Exploiting adult stem cell-derived organoids for in vitro disease modeling
The long-term in vitro expansion of patient-derived organoids allows disease modeling. Several studies have shown the value of adult stem cell-derived organoids for studying hereditary diseases. Beekman and colleagues modeled cystic fibrosis (CF) using intestinal organoids derived from rectal biopsies of CF patients (Dekkers et al., 2013). CF is caused by mutations in the cystic fibrosis transmembrane conductance regulator (CFTR) gene, which encodes an anion channel expressed on the surface of epithelial cells. CFTR is responsible for fluid and electrolyte homeostasis. Mutations in CFTR result in the accumulation of viscous mucus in the respiratory and gastrointestinal tract due to defective epithelial ion transport (Ratjen and Döring, 2003). Forskolin, which activates CFTR through increasing intracellular cyclic AMP levels, induces rapid swelling of intestinal organoids derived from healthy tissue. By contrast, swelling is diminished or absent in intestinal organoids derived from CF patients (Dekkers et al., 2013). The technology has been successfully applied in predicting which drugs work most effectively in patients with different CFTR mutations (Dekkers et al., 2016) and as a tool to monitor functional drug levels in blood as an alternative to standard pharmacokinetic testing (Dekkers et al., 2015; Vijftigschild et al., 2016). All this suggests that in vitro measurement of CFTR function in CF patient-derived organoids can be used for the development of patient-specific treatment strategies.

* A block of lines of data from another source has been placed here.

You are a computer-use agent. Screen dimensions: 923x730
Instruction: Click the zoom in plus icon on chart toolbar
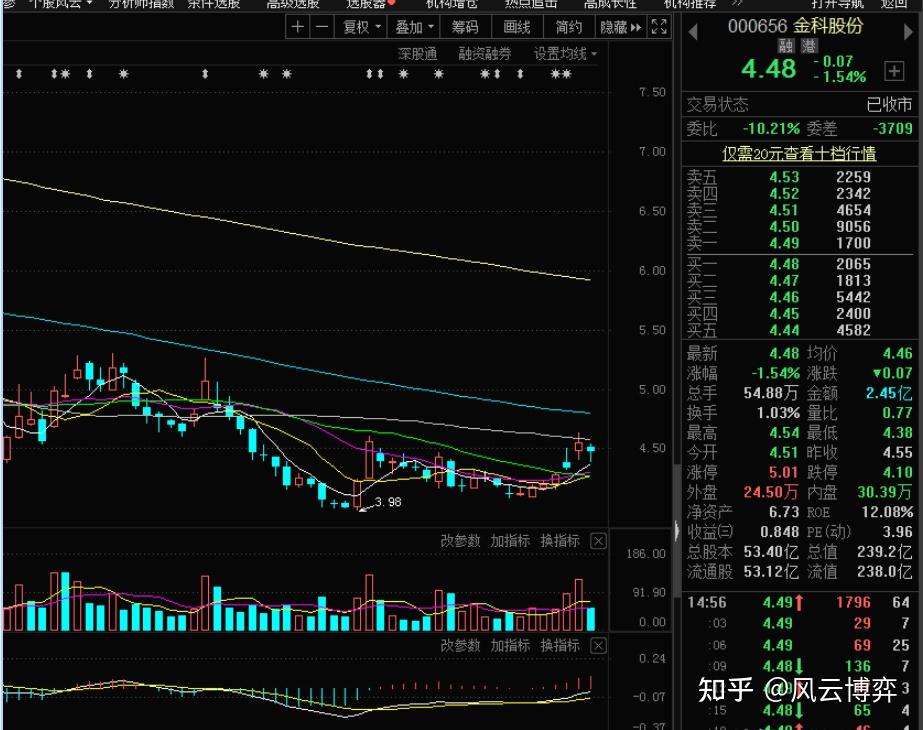pyautogui.click(x=297, y=27)
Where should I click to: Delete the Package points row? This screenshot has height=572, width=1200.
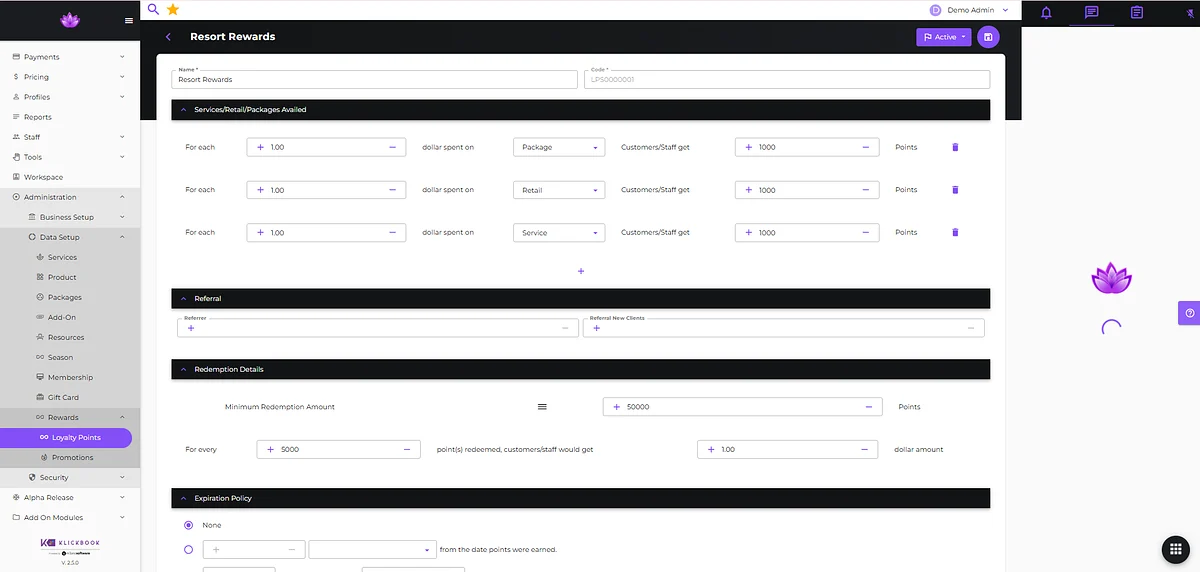[x=954, y=147]
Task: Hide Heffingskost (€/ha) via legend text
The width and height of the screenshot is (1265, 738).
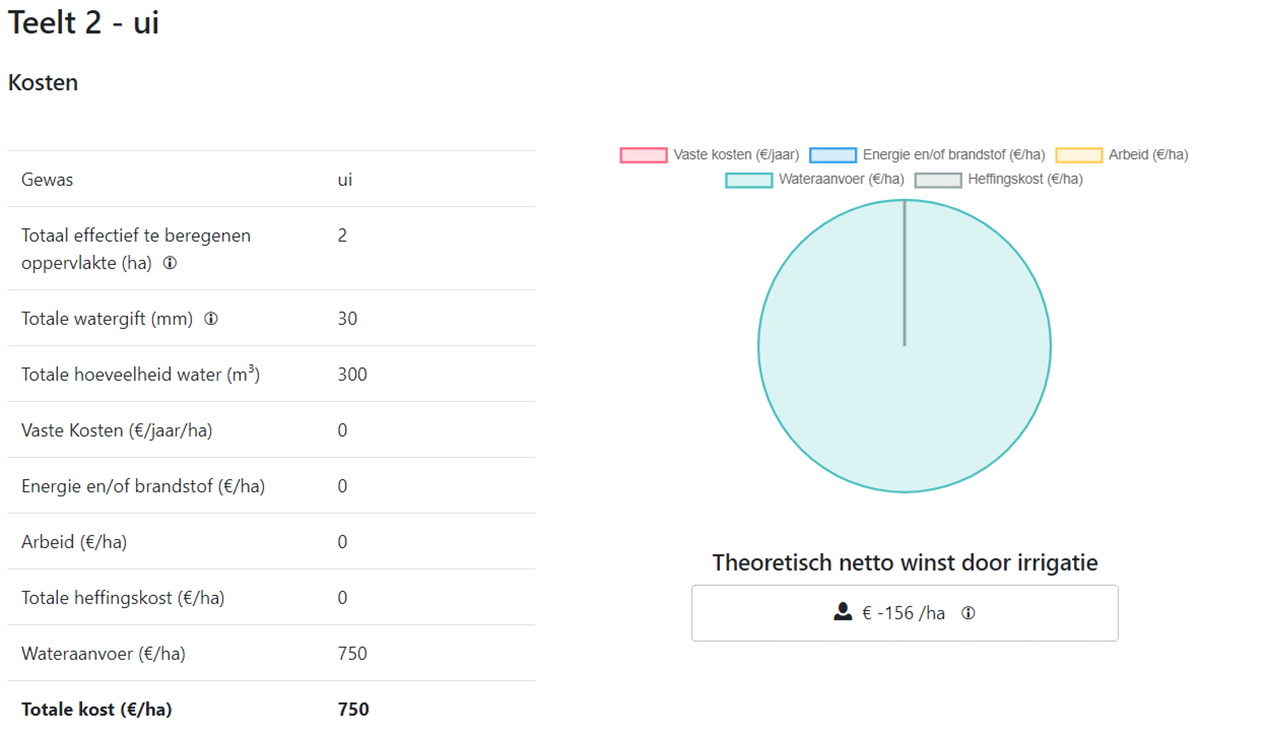Action: click(1024, 180)
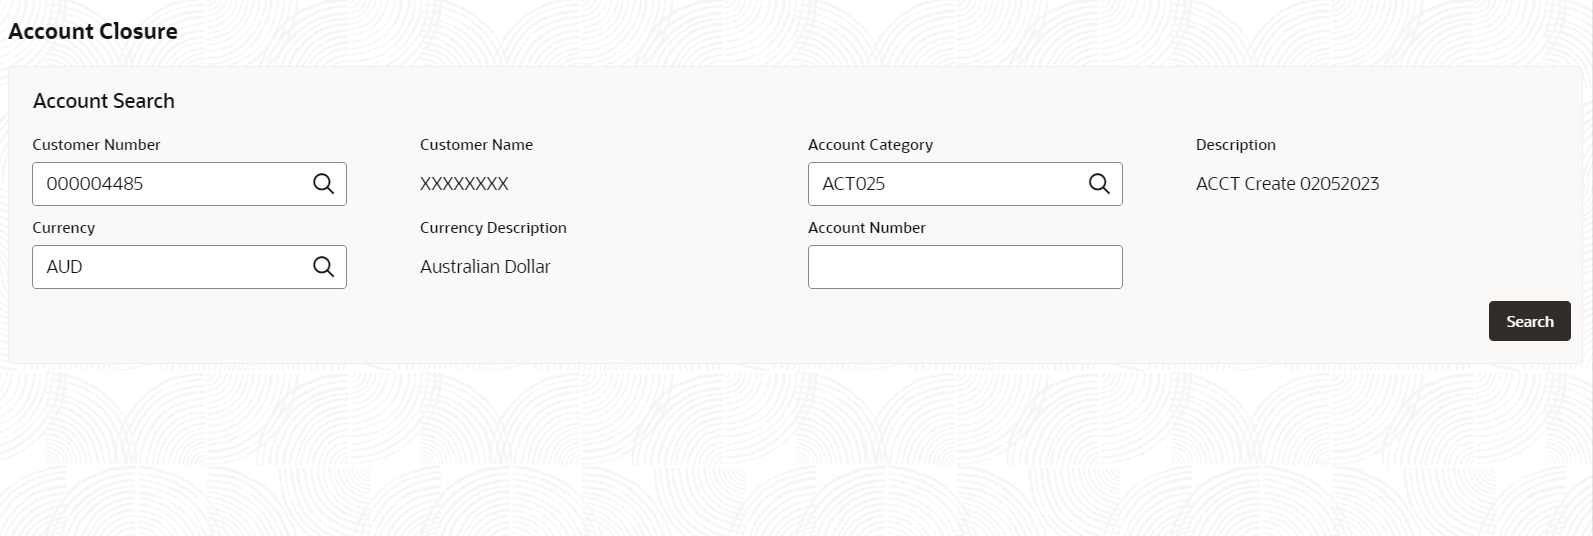
Task: Click the Customer Name label
Action: (x=476, y=145)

In addition, our laboratory has used patient-derived liver organoids to model the disease pathology of two genetic liver disorders (Huch et al., 2015). α1-antitrypsin (A1AT) deficiency is a common genetic disorder caused by mutations in the A1AT (SERPINA1) gene, resulting in pulmonary fibrosis. Aggregation of misfolded A1AT protein occurs within the endoplasmic reticulum of A1AT-producing hepatocytes, leading to chronic liver failure and often requiring a liver transplant (Stoller and Aboussouan, 2005). Liver organoids from patients with A1AT deficiency generated intracellular A1AT protein aggregates resulting in increased apoptosis when hepatocyte differentiation was induced in the cultures (Huch et al., 2015). Similarly, liver organoids derived from Alagille syndrome (AGS) patients, which is caused by mutations in the Notch signaling pathway, failed to upregulate biliary markers upon differentiation, thereby resembling the paucity of bile ducts (‘biliary atresia’) seen in AGS patients (Huch et al., 2015; Kamath et al., 2013).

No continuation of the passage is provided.